For the past two nights he’d sat at his table with his book and his brandy in the drawing room while the women did things to fabric with needles and whatnot and murmured pleasantly amongst themselves. He hadn’t been shunned. No one so much as looked at him askance. He suspected Lady Derring had been discreet; she hadn’t told a soul.
So he’d read to page eight of his book until the suspense, such as it was, re
garding whether his belongings would show up packed next to the front door was enough to drive him to stand with Farraday and Delacorte in the smoking room.
Whereupon he seized the opportunity to find out how Farraday had come to be at The Grand Palace on the Thames.
He heard the entire sorry version, including the part about the Vicar’s Hobby.
“A bit craven to run off like that, wouldn’t you say, Farraday?” he’d said.
Not without sympathy, however. Still, he wanted scolding.
“Yes,” Farraday said glumly. “That’s the word. I had to, you see. Not sure how I’m going to fix it now, but I’m glad to be going to a boxing match tomorrow with Delacorte,” he said, brightening.
“Delacorte is a good influence,” he’d said quite dryly.
Delacorte and Farraday both beamed at him, pleased with the compliment.
He asked the room at large a question that had been troubling him. He could not quite say why yet.
“What do you think of the Gardner sisters?”
Both Delacorte and Farraday were silent. They were decent sorts at heart, clearly, because the first things that came to mind were ungentlemanly and obviously could not be said.
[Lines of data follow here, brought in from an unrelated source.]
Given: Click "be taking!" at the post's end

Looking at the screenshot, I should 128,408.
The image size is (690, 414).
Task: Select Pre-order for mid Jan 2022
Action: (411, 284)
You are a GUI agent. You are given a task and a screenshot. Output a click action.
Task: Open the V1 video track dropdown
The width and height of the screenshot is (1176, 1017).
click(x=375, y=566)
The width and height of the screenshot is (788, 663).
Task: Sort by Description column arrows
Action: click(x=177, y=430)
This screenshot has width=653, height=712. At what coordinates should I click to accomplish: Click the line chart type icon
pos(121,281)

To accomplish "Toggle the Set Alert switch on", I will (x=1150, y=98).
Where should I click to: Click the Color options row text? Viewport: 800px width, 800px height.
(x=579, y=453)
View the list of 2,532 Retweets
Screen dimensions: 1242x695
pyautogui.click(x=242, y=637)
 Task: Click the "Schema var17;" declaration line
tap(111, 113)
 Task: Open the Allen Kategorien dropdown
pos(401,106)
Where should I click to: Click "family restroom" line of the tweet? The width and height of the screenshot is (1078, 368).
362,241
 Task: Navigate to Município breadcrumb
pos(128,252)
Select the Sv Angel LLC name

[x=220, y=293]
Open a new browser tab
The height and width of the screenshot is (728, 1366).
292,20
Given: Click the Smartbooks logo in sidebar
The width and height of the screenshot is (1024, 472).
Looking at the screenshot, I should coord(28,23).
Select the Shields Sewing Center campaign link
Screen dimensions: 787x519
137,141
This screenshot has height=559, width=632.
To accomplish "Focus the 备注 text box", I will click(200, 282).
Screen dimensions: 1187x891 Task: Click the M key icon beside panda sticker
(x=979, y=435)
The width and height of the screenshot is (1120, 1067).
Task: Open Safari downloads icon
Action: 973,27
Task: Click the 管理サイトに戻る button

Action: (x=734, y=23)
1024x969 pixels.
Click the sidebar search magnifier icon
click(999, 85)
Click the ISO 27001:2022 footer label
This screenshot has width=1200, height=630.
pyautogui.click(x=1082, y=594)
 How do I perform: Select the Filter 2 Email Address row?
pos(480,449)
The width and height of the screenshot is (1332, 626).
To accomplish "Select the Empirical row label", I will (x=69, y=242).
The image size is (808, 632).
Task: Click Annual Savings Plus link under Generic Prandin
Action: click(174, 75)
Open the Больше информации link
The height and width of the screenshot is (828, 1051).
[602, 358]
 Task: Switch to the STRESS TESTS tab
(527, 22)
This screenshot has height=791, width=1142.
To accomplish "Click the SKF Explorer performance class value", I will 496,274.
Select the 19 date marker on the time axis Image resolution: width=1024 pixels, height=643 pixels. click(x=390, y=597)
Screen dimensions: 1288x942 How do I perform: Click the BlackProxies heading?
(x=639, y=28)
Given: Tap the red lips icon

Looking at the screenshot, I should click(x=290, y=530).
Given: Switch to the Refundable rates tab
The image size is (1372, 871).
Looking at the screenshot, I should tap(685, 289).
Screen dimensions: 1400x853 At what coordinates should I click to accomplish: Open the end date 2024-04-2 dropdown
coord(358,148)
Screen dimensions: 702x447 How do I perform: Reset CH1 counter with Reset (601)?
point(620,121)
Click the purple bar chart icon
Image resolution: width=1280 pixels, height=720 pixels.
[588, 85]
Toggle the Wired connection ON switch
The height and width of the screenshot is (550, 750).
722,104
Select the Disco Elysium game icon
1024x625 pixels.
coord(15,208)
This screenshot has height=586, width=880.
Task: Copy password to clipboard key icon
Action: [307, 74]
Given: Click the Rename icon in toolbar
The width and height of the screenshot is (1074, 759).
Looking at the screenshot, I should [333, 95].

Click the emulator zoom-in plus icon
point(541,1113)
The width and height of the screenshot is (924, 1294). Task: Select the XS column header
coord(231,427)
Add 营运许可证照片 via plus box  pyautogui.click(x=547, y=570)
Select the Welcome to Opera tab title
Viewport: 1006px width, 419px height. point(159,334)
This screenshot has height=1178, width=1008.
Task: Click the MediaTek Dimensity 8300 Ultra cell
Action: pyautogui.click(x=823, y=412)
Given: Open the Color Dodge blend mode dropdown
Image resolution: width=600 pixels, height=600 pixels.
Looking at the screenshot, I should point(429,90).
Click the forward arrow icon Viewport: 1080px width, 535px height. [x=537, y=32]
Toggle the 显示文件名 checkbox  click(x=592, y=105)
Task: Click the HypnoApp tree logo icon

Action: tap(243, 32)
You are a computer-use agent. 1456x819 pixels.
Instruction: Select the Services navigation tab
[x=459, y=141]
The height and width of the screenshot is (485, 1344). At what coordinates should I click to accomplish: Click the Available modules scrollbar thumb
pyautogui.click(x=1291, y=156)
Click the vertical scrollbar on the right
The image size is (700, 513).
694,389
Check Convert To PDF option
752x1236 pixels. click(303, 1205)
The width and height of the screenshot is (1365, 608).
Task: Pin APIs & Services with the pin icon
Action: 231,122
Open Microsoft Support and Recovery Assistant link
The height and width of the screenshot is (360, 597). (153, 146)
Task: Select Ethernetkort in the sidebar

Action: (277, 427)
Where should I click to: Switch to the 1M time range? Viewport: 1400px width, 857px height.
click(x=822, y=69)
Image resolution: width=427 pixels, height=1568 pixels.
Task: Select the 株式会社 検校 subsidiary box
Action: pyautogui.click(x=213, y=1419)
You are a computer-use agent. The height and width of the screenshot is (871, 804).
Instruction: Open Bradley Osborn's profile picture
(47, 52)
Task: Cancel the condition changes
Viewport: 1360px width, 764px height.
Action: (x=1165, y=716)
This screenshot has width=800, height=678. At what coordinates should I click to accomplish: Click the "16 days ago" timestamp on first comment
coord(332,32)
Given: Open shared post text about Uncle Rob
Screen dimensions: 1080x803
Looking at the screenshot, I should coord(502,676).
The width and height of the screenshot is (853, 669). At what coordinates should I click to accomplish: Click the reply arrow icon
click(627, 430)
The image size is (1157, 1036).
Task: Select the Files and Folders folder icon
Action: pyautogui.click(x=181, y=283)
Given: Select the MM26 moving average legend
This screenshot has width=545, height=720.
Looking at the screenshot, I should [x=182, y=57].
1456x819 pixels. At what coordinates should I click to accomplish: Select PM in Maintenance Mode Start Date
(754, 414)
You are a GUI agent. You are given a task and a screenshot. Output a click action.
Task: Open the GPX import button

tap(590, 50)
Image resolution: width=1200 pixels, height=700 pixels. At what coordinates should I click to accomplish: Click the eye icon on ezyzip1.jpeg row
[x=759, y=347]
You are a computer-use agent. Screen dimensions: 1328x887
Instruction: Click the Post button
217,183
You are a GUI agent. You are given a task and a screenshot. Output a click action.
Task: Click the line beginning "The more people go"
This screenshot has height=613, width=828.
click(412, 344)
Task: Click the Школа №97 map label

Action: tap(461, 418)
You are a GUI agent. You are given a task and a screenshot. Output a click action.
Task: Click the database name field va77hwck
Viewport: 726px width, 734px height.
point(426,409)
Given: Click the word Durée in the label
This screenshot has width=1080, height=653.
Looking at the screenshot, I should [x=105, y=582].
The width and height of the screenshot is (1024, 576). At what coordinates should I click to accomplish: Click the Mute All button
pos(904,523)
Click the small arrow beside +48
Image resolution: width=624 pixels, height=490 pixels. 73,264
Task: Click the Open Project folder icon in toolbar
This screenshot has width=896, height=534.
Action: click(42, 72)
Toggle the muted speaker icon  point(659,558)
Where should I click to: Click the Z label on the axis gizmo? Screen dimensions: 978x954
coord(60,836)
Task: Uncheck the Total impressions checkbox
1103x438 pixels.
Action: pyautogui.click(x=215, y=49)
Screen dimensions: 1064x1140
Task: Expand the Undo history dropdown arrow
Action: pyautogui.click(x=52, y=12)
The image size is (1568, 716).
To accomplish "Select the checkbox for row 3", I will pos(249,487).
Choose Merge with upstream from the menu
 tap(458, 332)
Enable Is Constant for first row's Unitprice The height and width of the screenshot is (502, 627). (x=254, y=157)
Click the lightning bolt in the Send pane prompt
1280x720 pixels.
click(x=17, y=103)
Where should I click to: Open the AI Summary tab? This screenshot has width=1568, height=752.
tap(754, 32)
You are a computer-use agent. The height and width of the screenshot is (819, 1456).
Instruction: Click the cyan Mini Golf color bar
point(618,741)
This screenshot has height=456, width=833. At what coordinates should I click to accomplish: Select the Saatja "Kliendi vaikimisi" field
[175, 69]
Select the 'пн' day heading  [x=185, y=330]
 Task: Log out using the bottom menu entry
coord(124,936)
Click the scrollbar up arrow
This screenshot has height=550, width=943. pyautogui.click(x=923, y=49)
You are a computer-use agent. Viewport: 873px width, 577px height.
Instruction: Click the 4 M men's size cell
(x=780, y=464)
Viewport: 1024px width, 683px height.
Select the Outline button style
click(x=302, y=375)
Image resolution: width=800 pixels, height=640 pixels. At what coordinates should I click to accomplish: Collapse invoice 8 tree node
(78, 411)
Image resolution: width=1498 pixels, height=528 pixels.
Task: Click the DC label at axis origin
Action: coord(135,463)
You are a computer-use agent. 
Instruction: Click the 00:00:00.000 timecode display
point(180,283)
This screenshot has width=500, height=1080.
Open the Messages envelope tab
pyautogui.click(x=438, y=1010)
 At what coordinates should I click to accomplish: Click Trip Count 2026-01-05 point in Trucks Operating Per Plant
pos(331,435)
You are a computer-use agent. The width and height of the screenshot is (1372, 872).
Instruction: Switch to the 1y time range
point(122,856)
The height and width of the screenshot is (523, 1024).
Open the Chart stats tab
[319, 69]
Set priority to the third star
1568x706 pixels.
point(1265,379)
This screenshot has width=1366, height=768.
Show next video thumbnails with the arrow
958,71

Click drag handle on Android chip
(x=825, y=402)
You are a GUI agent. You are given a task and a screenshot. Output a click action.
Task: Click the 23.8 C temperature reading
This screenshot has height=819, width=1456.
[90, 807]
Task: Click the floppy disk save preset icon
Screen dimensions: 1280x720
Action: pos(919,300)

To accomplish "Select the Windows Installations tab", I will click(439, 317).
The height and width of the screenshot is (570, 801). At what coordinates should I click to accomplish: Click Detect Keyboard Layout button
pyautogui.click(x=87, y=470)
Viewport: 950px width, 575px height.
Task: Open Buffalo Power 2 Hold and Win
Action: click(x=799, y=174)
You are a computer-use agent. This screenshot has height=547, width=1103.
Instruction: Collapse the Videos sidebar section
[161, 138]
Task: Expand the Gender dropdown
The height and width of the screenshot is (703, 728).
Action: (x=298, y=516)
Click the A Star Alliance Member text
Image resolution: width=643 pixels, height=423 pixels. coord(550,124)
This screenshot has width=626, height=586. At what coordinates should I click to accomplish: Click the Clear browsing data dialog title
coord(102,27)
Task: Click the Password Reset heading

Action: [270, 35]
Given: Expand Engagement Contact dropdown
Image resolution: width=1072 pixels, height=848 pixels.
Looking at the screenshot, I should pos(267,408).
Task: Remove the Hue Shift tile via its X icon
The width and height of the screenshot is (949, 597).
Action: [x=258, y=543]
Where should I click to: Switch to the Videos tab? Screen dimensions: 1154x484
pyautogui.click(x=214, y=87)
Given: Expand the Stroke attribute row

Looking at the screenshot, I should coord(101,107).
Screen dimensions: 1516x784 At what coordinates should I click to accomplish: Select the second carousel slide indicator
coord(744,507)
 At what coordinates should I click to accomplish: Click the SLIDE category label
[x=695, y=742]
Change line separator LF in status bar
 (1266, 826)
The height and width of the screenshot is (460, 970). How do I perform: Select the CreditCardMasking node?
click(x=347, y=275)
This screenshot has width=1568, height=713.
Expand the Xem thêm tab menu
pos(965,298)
“I’ve an herbal concoction in my case of medicines,” Delacorte began thoughtfully. “From the deepest heart of China. One makes an infusion of it to cure a variety of ailments. And if you take too much of it, inadvertently, you’ll have fascinating hallucinations. I once took too much of it. The Gardner sisters could have stepped out of one of those hallucinations.”
It was so eloquent both he and Farraday gave him their tribute of awed silence.
“Quite like it here,” Farraday had said finally, with great cheerful satisfaction, downing the rest of his brandy. “Good company.”
Oddly, Tristan found that he did not precisely disagree.
“Learn anything else while you were milling about the pub?” he asked Massey, who was silently watching him brood.
“Nay. Either they know nothing at all about the place, or they know to stay away, but no one can say why.”
“It occurs to me, Massey, that someone might have a reason for attempting to ward people away from The Grand Palace on the Thames.”